Call Center Scheduling Featured Article
The Benefits of Motivating Call Center Agents Can't Be Overstated
When it comes to providing the best possible customer service, agents are what make or break a call center. The skill and training of the agent, plus that agent’s motivation and enthusiasm, are what determine whether customer support calls are excellent or just mediocre.
It’s not only about customer service quality and sticking to schedules and goals: it’s about keeping agents happy. Unhappy agents lead to high turnover rates, which lead to a constant need to recruit, hire and train new agents, only to lose them again, often in less than a year. This is expensive, and it drags down quality.
Many call center experts say agent morale is one of the most critical elements of a high quality customer support experience. Nikki Gresham, Supervisor of Workforce Planning for Assurant Solutions, recently shared with call center solutions provider Intradiem (formerly Knowlagent) how she pushed agent morale to the highest levels the company had ever seen by providing flexible scheduling options for the best agents, but doing it in a novel way that goes beyond simple schedule swapping and bidding.
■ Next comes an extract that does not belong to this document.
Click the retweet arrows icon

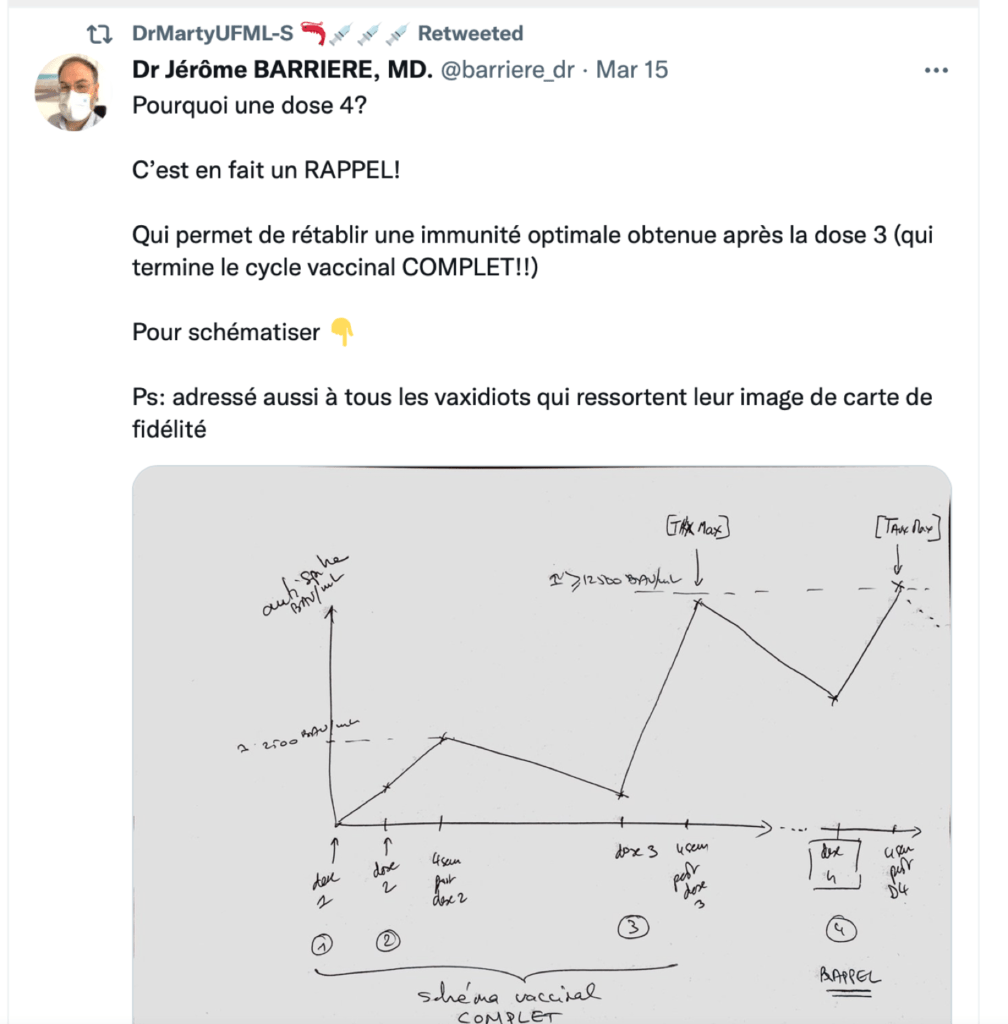[x=100, y=33]
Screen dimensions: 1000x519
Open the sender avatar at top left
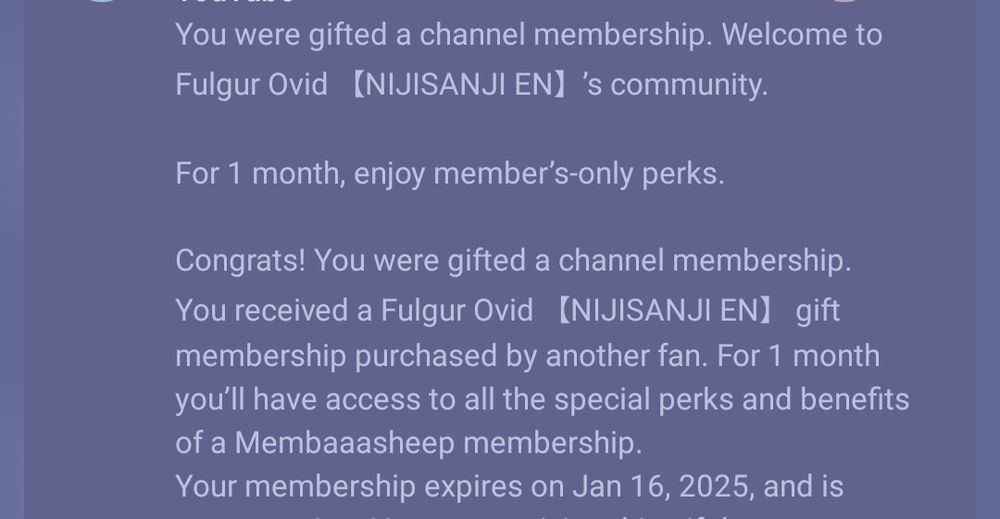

“We try to provide a good mix of schedule,” said Gresham. “Give them [the agents] flexible options. One of the things that we’ve started that has been wonderful for our employees is providing the top performers with the ability to make their own schedules. We ask them what shifts they prefer to work, and then we build the other schedules around them. We’ve seen a lot of success with that,” she added.
To follow this model, call center managers can use a variety of criteria to determine top performers, such as average handle time or first-call resolution, and change these criteria regularly or as needed, depending on what behavior they want to reinforce or emphasize This way, it can provide agents with different skills a variety of ways to excel and an opportunity to become a top performer. An agent whose average handle time isn’t tops, for example, might be better with first-call resolution or consistently complete calls that customers rate highly for quality.
“We have seen a lot of results with that [program],” said Gresham. “It’s a kind of friendly peer pressure, and operations loves it.”
The results have been impressive: Assurant Solutions says its average tenure for call center agents is three to five years, which is many times the industry average. When employees feel appreciated and that their skills are valued, they are more likely to enjoy the challenge of improving, if not only to earn priority scheduling but to feel that they are an important part of a team accomplishing good work.